** Task prompt **
Extract from the entries below, exactly as given, only the lines from the line containing "Switch to 全屏 fullscreen mode" to the line containing "Go to 新福利活动", both lines included.

[Items from a dataset]
++++++

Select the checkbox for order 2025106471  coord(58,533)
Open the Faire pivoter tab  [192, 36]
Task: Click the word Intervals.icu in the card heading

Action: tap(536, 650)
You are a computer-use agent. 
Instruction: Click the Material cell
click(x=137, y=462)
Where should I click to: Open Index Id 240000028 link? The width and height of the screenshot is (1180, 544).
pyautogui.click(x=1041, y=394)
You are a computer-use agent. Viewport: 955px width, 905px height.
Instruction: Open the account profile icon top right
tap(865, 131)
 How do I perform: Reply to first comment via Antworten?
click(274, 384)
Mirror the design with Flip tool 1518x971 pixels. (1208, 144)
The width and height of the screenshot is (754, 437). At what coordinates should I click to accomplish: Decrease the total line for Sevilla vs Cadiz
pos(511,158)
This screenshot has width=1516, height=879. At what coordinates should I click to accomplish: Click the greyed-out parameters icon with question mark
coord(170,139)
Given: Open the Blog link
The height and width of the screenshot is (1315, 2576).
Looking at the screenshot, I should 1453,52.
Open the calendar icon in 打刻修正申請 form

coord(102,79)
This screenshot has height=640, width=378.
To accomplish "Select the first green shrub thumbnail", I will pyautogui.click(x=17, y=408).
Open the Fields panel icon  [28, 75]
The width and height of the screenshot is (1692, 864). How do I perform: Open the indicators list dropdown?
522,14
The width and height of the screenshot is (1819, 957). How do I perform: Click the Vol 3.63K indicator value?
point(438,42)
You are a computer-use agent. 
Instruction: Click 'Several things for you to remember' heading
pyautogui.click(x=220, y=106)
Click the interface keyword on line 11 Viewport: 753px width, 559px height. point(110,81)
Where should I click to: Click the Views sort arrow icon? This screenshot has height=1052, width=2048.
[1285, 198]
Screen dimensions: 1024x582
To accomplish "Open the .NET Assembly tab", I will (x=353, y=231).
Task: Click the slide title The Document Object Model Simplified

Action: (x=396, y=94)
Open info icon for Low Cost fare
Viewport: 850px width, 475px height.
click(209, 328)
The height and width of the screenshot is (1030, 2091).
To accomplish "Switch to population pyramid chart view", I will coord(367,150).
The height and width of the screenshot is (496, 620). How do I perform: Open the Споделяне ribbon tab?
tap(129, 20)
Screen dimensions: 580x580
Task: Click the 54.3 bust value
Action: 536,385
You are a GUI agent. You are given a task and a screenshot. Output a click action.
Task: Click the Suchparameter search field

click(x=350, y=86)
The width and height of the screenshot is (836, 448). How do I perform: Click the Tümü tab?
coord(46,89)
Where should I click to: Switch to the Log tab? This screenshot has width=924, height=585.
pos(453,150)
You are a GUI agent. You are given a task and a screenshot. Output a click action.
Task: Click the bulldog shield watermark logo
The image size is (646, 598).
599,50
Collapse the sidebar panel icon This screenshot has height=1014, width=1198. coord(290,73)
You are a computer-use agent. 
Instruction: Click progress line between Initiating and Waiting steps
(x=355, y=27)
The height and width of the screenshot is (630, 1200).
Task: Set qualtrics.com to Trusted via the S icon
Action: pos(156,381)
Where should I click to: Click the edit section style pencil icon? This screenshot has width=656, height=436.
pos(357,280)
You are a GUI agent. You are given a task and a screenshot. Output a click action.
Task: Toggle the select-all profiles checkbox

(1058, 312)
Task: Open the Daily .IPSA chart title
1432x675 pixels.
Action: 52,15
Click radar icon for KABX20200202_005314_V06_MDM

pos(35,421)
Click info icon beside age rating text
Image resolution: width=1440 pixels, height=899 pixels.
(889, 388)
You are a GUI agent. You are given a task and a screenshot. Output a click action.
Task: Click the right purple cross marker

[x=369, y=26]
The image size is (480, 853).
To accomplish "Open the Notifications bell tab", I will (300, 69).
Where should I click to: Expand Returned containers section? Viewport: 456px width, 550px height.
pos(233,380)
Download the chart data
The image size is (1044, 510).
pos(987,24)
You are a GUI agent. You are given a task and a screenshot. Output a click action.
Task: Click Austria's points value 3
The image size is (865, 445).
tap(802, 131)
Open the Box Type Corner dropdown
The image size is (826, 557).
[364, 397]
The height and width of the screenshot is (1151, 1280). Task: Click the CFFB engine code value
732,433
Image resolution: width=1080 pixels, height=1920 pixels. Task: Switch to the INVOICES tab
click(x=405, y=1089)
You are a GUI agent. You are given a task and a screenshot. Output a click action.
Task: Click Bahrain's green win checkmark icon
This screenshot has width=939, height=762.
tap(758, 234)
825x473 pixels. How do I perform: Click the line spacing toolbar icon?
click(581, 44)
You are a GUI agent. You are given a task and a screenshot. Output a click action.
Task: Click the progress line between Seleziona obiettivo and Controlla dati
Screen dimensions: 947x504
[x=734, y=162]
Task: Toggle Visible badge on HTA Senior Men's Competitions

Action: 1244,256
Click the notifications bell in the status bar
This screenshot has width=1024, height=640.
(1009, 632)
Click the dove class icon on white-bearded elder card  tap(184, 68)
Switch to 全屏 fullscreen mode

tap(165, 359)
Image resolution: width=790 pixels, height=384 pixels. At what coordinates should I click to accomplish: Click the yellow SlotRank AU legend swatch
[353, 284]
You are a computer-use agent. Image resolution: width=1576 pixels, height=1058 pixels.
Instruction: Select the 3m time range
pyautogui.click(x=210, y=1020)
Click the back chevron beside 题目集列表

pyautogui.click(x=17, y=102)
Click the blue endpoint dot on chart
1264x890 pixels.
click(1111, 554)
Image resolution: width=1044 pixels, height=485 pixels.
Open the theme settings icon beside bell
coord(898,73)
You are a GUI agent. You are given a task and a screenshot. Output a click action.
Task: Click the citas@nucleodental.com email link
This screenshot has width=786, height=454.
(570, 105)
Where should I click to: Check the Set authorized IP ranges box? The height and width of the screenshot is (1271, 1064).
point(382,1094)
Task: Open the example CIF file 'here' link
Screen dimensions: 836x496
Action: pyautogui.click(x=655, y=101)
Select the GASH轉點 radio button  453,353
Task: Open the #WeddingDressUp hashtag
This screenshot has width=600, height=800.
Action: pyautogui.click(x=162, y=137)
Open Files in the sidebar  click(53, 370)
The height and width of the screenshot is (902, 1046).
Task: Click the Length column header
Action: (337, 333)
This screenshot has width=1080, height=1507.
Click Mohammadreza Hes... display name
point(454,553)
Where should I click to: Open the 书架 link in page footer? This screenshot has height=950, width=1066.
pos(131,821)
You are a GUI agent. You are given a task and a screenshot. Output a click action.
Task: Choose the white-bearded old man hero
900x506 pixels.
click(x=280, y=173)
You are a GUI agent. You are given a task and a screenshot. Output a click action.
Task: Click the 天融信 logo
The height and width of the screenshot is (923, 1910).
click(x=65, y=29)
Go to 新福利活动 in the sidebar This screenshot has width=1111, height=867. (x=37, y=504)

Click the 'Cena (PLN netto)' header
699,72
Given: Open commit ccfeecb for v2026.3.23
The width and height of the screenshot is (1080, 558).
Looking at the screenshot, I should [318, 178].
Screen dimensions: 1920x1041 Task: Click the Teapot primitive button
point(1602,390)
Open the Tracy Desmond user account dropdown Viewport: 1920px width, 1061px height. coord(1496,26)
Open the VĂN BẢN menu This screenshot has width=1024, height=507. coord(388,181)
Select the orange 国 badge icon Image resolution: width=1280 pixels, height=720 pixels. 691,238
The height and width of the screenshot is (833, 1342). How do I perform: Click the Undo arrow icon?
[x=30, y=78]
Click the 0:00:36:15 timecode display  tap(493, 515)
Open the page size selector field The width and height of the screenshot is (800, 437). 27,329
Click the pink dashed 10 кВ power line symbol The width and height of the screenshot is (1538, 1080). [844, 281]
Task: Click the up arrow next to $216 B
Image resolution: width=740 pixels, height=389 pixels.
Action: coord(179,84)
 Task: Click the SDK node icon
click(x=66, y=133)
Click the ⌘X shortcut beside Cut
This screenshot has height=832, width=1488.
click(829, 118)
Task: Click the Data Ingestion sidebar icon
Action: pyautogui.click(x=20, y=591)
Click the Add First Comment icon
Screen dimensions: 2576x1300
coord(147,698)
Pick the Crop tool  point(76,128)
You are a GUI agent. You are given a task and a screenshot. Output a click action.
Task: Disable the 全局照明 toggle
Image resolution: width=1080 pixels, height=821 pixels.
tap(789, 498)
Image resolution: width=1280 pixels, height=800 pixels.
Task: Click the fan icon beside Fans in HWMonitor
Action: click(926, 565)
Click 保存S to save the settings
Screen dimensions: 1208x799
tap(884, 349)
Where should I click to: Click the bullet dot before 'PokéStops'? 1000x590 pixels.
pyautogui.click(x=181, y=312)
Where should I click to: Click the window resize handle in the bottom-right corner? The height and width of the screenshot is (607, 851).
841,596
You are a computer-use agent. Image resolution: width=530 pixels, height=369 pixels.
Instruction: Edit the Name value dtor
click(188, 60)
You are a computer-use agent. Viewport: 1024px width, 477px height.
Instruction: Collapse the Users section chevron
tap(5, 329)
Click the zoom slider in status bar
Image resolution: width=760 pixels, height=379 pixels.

++++++

** Output of the exercise **
Switch to 全屏 fullscreen mode

tap(165, 359)
Image resolution: width=790 pixels, height=384 pixels. At what coordinates should I click to accomplish: Click the yellow SlotRank AU legend swatch
[353, 284]
You are a computer-use agent. Image resolution: width=1576 pixels, height=1058 pixels.
Instruction: Select the 3m time range
pyautogui.click(x=210, y=1020)
Click the back chevron beside 题目集列表

pyautogui.click(x=17, y=102)
Click the blue endpoint dot on chart
1264x890 pixels.
click(1111, 554)
Image resolution: width=1044 pixels, height=485 pixels.
Open the theme settings icon beside bell
coord(898,73)
You are a GUI agent. You are given a task and a screenshot. Output a click action.
Task: Click the citas@nucleodental.com email link
This screenshot has width=786, height=454.
(570, 105)
Where should I click to: Check the Set authorized IP ranges box? The height and width of the screenshot is (1271, 1064).
point(382,1094)
Task: Open the example CIF file 'here' link
Screen dimensions: 836x496
Action: pyautogui.click(x=655, y=101)
Select the GASH轉點 radio button  453,353
Task: Open the #WeddingDressUp hashtag
This screenshot has width=600, height=800.
Action: pyautogui.click(x=162, y=137)
Open Files in the sidebar  click(53, 370)
The height and width of the screenshot is (902, 1046).
Task: Click the Length column header
Action: (337, 333)
This screenshot has width=1080, height=1507.
Click Mohammadreza Hes... display name
point(454,553)
Where should I click to: Open the 书架 link in page footer? This screenshot has height=950, width=1066.
pos(131,821)
You are a GUI agent. You are given a task and a screenshot. Output a click action.
Task: Choose the white-bearded old man hero
900x506 pixels.
click(x=280, y=173)
You are a GUI agent. You are given a task and a screenshot. Output a click action.
Task: Click the 天融信 logo
The height and width of the screenshot is (923, 1910).
click(x=65, y=29)
Go to 新福利活动 in the sidebar This screenshot has width=1111, height=867. (x=37, y=504)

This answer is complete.